» TASK REQUIREMENTS:
Please copy all of the records exactly, leaving nothing out.

Saved entries:
------
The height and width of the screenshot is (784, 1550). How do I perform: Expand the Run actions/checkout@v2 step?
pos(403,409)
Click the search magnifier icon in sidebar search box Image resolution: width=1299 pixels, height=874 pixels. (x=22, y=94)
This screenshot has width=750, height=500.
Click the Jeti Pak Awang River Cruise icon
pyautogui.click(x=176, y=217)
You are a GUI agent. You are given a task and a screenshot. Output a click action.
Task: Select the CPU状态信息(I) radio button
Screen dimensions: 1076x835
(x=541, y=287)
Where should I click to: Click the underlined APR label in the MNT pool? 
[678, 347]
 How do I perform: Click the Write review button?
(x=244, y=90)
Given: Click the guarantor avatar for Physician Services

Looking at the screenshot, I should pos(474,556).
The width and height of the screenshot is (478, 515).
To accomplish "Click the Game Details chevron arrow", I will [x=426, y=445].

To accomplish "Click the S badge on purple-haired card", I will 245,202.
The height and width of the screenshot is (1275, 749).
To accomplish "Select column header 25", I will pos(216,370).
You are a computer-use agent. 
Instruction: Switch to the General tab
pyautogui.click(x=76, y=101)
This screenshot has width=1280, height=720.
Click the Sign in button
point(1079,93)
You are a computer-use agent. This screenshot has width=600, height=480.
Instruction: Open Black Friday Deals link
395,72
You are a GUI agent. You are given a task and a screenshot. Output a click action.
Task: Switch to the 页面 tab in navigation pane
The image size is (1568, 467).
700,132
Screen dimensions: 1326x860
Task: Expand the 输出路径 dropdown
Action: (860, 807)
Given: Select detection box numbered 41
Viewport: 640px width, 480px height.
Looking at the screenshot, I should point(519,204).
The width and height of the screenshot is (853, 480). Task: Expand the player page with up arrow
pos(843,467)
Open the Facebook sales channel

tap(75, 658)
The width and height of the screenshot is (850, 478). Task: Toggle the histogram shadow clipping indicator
------
» FINISHED TASK:
The height and width of the screenshot is (784, 1550). How do I perform: Expand the Run actions/checkout@v2 step?
pos(403,409)
Click the search magnifier icon in sidebar search box Image resolution: width=1299 pixels, height=874 pixels. (x=22, y=94)
This screenshot has width=750, height=500.
Click the Jeti Pak Awang River Cruise icon
pyautogui.click(x=176, y=217)
You are a GUI agent. You are given a task and a screenshot. Output a click action.
Task: Select the CPU状态信息(I) radio button
Screen dimensions: 1076x835
(x=541, y=287)
Where should I click to: Click the underlined APR label in the MNT pool? 
[678, 347]
 How do I perform: Click the Write review button?
(x=244, y=90)
Given: Click the guarantor avatar for Physician Services

Looking at the screenshot, I should pos(474,556).
The width and height of the screenshot is (478, 515).
To accomplish "Click the Game Details chevron arrow", I will [x=426, y=445].

To accomplish "Click the S badge on purple-haired card", I will 245,202.
The height and width of the screenshot is (1275, 749).
To accomplish "Select column header 25", I will pos(216,370).
You are a computer-use agent. 
Instruction: Switch to the General tab
pyautogui.click(x=76, y=101)
This screenshot has width=1280, height=720.
Click the Sign in button
point(1079,93)
You are a computer-use agent. This screenshot has width=600, height=480.
Instruction: Open Black Friday Deals link
395,72
You are a GUI agent. You are given a task and a screenshot. Output a click action.
Task: Switch to the 页面 tab in navigation pane
The image size is (1568, 467).
700,132
Screen dimensions: 1326x860
Task: Expand the 输出路径 dropdown
Action: (860, 807)
Given: Select detection box numbered 41
Viewport: 640px width, 480px height.
Looking at the screenshot, I should point(519,204).
The width and height of the screenshot is (853, 480). Task: Expand the player page with up arrow
pos(843,467)
Open the Facebook sales channel

tap(75, 658)
The width and height of the screenshot is (850, 478). Task: Toggle the histogram shadow clipping indicator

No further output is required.